My therapist said that I have mild OCD. But that didn't make me feel worse, it almost made me feel better. When you have OCD, you can't get thoughts out of your head and they cause you anxiety. If it makes you feel any better, I believe that people know that they are gay from the day they are born, it's not something you just come into. Reading into OCD, that is actually an obsession that a lot of people have that are straight and have never had feelings toward someone of the opposite sex.

If I were you, I would talk to your doctor or perhaps go to counseling.

I'm 23 and having these issues. My brother was 16/17 when he started having anxiety issues. So don't feel bad about your age, it can happen at any age!

Auron
03-16-2007, 07:51 PM
actually at the age that you have you tend to question many things.

I had a simmilar experience..there was this friend named Krystal at work and at school who first hated me then i started talking to her and became close friends. she asked me if i was gay but not directly, and i said no....and i began to wonder if i could suddenly wake up being gay and thats just ridiculious, or worrying about looking a guy because someone may think that im looking at him with other intentions.

but after a while it kind of wears off and you go on with your life. to me at least

rathan
03-16-2007, 10:13 PM
Obsession about anything can be crippling. Just remember though that if you do have OCD, it's something that you can seek treatment for and overcome.

As for the gay part, I wouldn't really know about this, but I don't think it's something you just wake up with and say,"Oh, I'm gay." I don't think there was any motivation or reason for what she said.

pinkpears333
05-01-2007, 01:14 AM
I am so glad I found your post cause I've had obsessions about suddenly one day becoming a lesbian. Just like you, I was nervous to watch TV and all of those things cause I was scared I would become a lesbian if I saw a good looking girl on TV and I can relate cause it's really scary even though you know it's some senseless fear. I'm in a long term relationship with my boyfriend and these intrusive thoughts just ruin the moment between us. I seriously feel for you and I'm glad I found your post. PM me if you would like!

JimmyB
05-01-2007, 08:23 AM
Yea, I've been feeling spaced out for a while now, its a horrible feeling, you just feel like your not there.
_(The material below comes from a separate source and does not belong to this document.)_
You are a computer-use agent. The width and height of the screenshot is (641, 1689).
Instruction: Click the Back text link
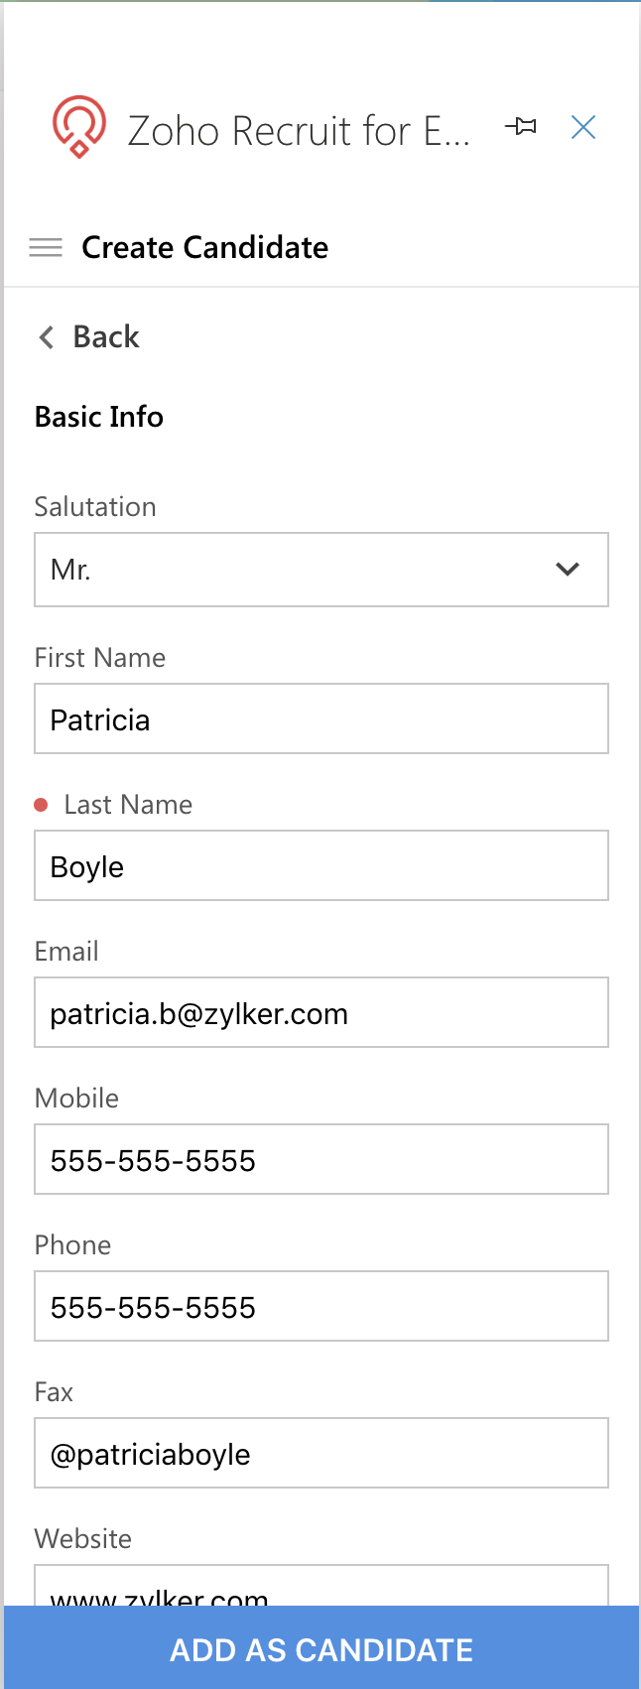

Does anyone know how long this is likely to last, I am getting a little better, I suffer from depression which has resulted in massive anxiety also. I just wanna feel wired again!

confusedkid
05-08-2007, 07:47 PM
no way!! this is too weird omg?? this is the exact same thing that is happening to me right now dude!!! im 16 as well and im having this exact same problem. I dont wanna watch tv incase i turn gay one day and i worry about it before i go to bed and in the morning. Although i am winning right now..i keep telling myself that its just from this disorder and i realise that i dont have to think about it. Im in control of my mind. Not the other way around. any of you too pm me anytime.

TitusPullo
02-12-2008, 08:23 AM
Same type of thing is happening to me too at the moment. I cant even watch TV either or a movieeven. I've been resigned to reading (which i love) but sometimes that can trigger the unwanted thoughts. Also where i work i see alot of males which makes it hard. There's a girl at work that i like though so she takes a bit of the confusion away sometimes. Soon as i wake up i hope that i wont think about it but its one of the first thoughts that pop into my head so i try to do things that keep me preoccupied. I might go see the doctor coz i've had other problems with anxiety.

Good luck and happy thoughts to all.

Just realised i replied to a 1 year old thread but it was the only one that was bringing up the same problems i'm having.

Sorry to the mods if this is annoying.